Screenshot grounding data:
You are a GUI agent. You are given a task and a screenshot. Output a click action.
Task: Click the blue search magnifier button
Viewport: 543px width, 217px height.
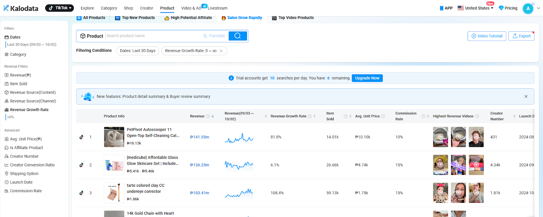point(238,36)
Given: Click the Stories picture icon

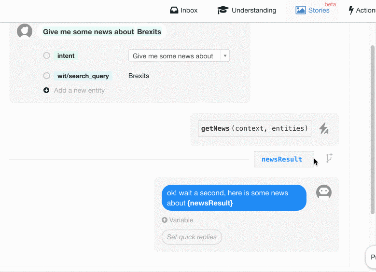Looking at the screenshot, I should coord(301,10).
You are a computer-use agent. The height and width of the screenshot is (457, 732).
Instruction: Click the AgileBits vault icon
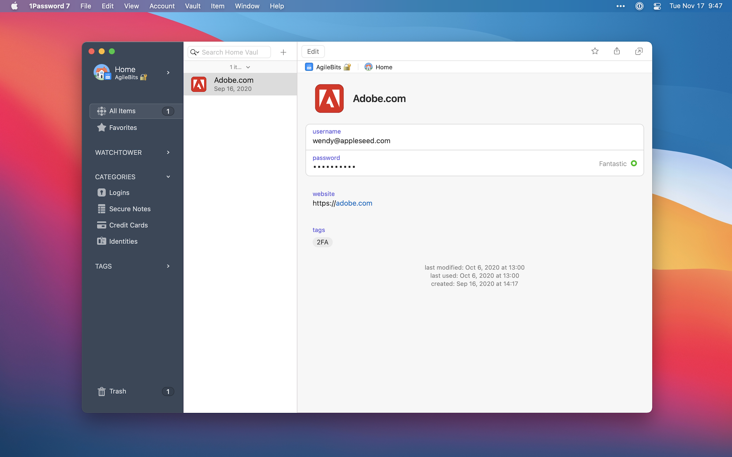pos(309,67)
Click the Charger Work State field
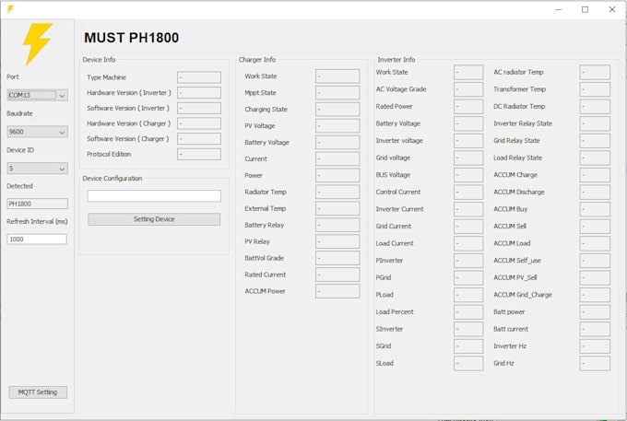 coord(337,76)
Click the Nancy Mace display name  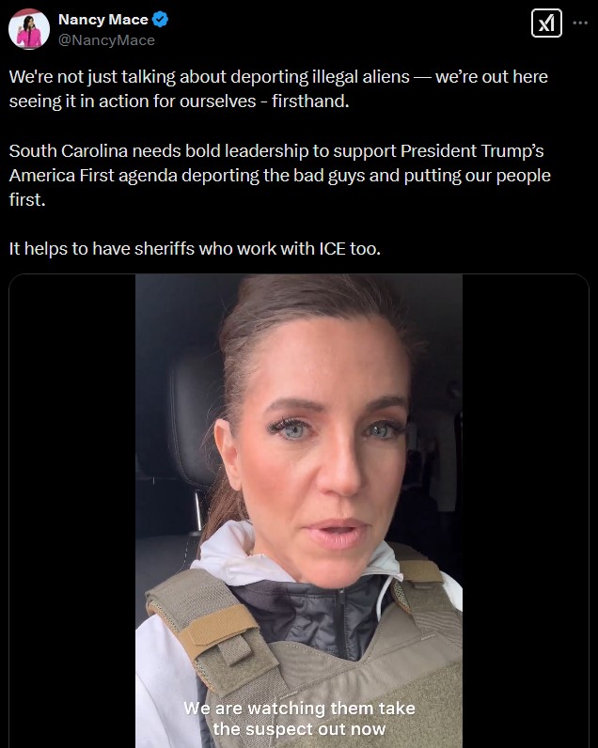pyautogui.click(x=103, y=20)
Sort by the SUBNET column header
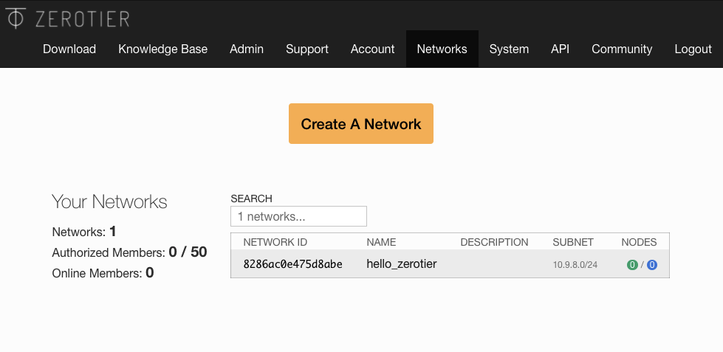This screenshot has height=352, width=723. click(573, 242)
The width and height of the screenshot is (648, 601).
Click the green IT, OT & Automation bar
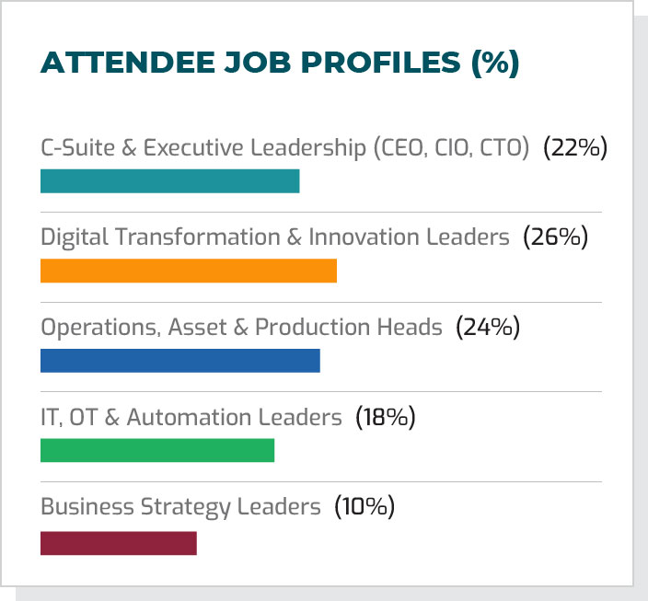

* * *

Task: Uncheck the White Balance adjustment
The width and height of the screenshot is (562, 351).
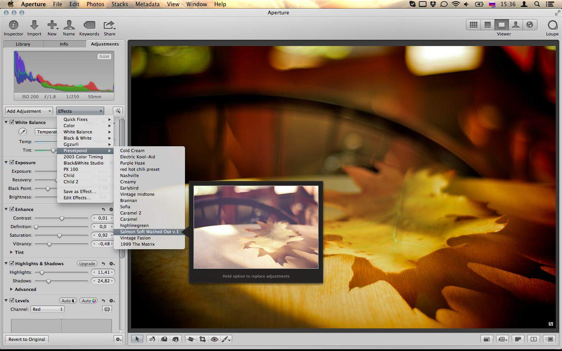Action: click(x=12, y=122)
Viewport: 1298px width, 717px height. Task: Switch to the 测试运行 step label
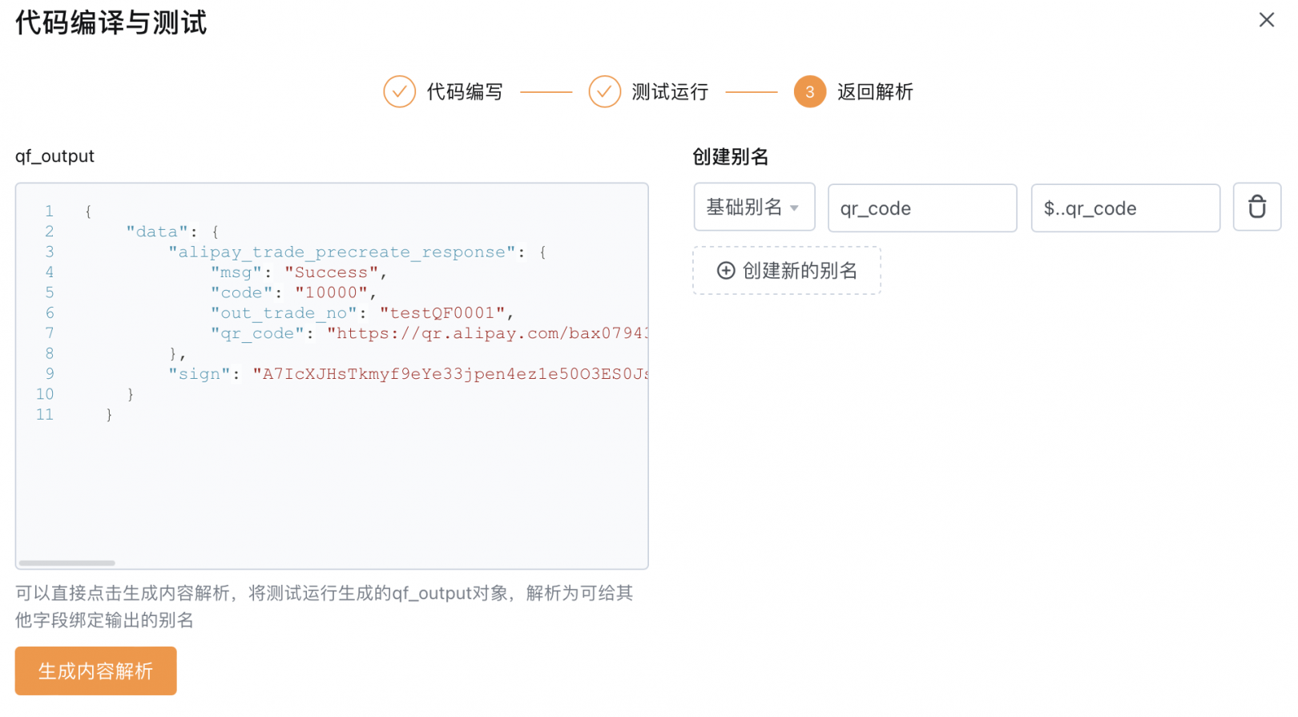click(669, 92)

* * *

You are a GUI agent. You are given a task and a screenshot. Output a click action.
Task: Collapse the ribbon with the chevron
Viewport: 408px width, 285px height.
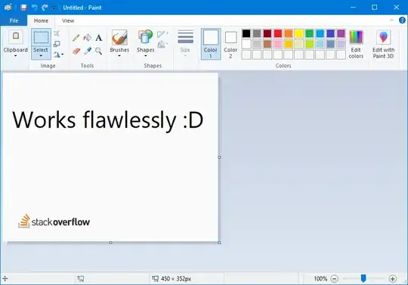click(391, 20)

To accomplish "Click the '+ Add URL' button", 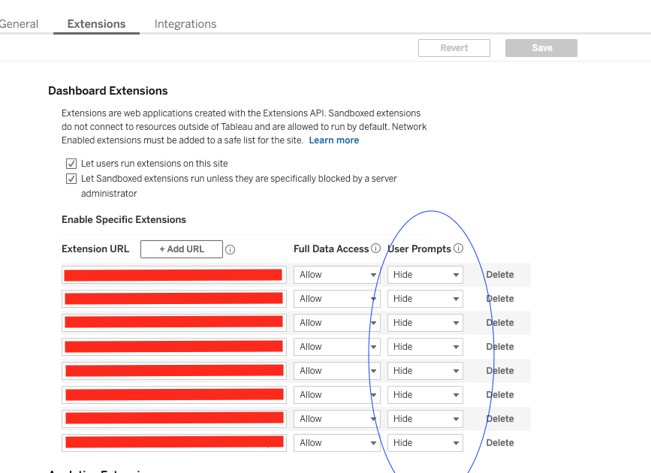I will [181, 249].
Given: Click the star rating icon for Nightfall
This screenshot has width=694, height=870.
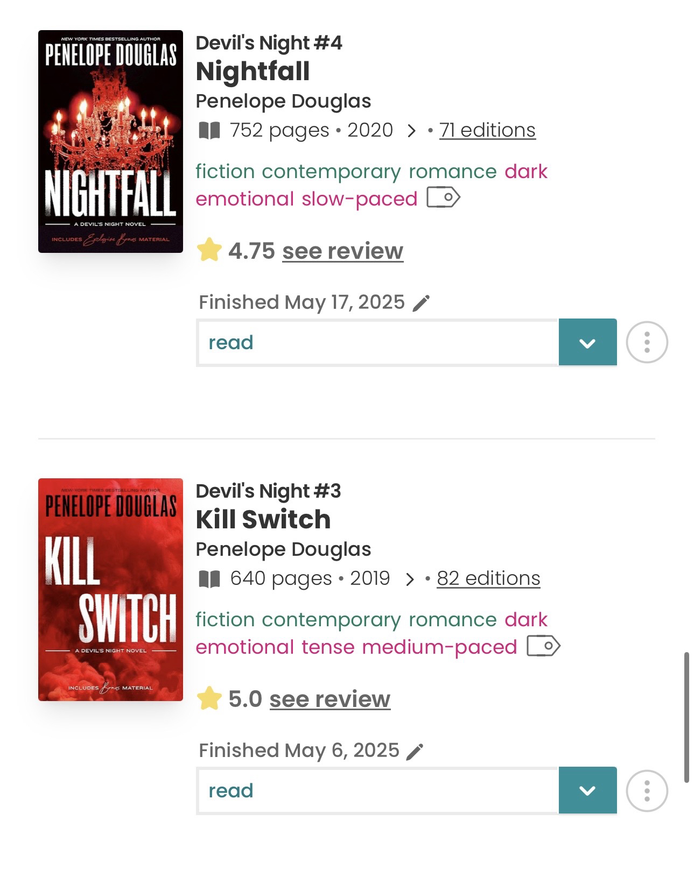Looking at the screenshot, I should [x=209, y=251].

What is required: Output the lines above between the one holding "The width and height of the screenshot is (648, 601)." and the one holding "Click the green IT, OT & Automation bar", inclusive, with nothing before or after them.

Task response:
The width and height of the screenshot is (648, 601).
Click the green IT, OT & Automation bar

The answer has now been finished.